(Estratto del testo):

⟨

Si può, dunque delineare, in via di prima sintetica conclusione, una semplice ma originale formula: per non limitarsi ad alleviare la povertà del disoccupato/inoccupato, ma per garantirgli il lavoro e relativo reddito conviene “giocare di sponda” e destinare la stessa risorsa monetaria (€ 780,00 mensili) non a lui direttamente, bensì alla compensazione salariale di quattro neo-colleghi, i quali, riducendo la loro settimana lavorativa da cinque a quattro giorni, creano praticamente *ex novo*, ed in modo certo, il posto di lavoro che serve.
Con vantaggio di tutti: dello (ex) disoccupato, dei lavoratori riducenti l'orario e dello stesso datore di lavoro, come più sotto si avrà agio di dimostrare.
c) Avvertenze preliminari alla analisi della proposta.
Abbiamo ritenuto opportuno, per semplicità ed efficacia di comunicazione, anticipare il nucleo essenziale della nostra proposta, ma nei paragrafi seguenti sarà opportuno o addirittura necessario scendere nei dettagli e nelle esemplificazioni, per meglio spiegarla e dimostrarne la pratica fattibilità.
Bisogna, però, formulare, in via ancora introduttiva, almeno le seguenti avvertenze:
1\) quando si parla di destinare ai lavoratori che accettino di ridurre il loro orario settimanale, a titolo di compensazione, il beneficio monetario che sarebbe stato corrisposto al disoccupato come reddito di cittadinanza, ovviamente non si parla di rapporti o negozi giuridici tra soggetti individualmente considerati, ma solo di un confronto di contabilità generale tra diverse partite.

⟩

(Compiti):
#1 Elenca i soggetti che, secondo l'estratto sulla riduzione dell'orario di lavoro, trarrebbero vantaggio dalla proposta.
#2 Cita fedelmente il passo dell'estratto sulla riduzione dell'orario di lavoro che inizia con "Con vantaggio di" e prosegue fino a "la pratica fattibilità.".

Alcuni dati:
⟨

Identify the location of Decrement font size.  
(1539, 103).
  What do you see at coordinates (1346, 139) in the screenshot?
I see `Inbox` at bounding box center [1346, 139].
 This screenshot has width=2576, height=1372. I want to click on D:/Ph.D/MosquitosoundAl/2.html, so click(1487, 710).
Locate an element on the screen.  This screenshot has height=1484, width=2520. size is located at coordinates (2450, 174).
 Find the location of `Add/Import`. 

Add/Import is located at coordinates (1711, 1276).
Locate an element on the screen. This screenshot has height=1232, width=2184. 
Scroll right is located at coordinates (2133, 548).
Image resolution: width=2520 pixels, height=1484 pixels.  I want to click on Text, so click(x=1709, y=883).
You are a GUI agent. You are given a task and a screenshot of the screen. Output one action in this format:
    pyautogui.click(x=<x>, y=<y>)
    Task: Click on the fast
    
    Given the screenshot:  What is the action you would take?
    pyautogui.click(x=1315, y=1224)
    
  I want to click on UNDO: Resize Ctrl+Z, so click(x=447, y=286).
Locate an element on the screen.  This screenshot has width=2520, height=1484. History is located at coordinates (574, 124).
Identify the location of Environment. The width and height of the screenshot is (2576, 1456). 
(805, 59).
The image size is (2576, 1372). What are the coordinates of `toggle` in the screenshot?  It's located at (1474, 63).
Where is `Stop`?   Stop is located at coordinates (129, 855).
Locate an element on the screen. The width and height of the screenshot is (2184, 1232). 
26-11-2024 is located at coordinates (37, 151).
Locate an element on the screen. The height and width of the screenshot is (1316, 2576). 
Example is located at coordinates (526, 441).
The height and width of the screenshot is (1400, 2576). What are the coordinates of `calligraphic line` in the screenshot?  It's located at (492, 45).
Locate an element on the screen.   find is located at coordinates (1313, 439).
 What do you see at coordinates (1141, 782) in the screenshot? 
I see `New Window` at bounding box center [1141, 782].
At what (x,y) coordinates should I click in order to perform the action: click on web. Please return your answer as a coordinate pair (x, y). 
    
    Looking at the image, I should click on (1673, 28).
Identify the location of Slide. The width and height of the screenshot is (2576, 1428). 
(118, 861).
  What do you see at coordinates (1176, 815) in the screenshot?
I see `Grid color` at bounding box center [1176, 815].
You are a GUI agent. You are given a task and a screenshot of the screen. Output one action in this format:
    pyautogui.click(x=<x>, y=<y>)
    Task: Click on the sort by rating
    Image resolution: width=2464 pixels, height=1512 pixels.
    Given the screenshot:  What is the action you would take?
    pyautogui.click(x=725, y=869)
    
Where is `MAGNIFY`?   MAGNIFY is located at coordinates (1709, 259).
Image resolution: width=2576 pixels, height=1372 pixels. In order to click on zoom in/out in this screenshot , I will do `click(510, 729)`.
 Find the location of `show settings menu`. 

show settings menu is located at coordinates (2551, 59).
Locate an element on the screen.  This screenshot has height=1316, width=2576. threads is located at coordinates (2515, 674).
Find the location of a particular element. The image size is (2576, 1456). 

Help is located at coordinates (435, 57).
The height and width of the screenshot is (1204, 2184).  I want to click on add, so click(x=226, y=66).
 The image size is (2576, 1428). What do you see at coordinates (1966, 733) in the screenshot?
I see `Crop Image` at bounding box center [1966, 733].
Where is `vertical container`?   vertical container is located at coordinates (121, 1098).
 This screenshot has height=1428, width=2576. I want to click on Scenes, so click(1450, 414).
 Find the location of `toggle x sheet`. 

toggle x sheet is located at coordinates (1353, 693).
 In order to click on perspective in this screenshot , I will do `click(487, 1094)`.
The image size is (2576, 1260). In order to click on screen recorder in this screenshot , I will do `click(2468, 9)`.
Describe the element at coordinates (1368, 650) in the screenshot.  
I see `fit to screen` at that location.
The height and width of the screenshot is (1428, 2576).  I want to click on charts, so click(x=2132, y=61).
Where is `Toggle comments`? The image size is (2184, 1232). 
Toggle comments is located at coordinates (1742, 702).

⟩

(Risposte attese):
#1
- l'(ex) disoccupato
- i lavoratori che riducono l'orario
- il datore di lavoro

#2
Con vantaggio di tutti: dello (ex) disoccupato, dei lavoratori riducenti l'orario e dello stesso datore di lavoro, come più sotto si avrà agio di dimostrare.
c) Avvertenze preliminari alla analisi della proposta.
Abbiamo ritenuto opportuno, per semplicità ed efficacia di comunicazione, anticipare il nucleo essenziale della nostra proposta, ma nei paragrafi seguenti sarà opportuno o addirittura necessario scendere nei dettagli e nelle esemplificazioni, per meglio spiegarla e dimostrarne la pratica fattibilità.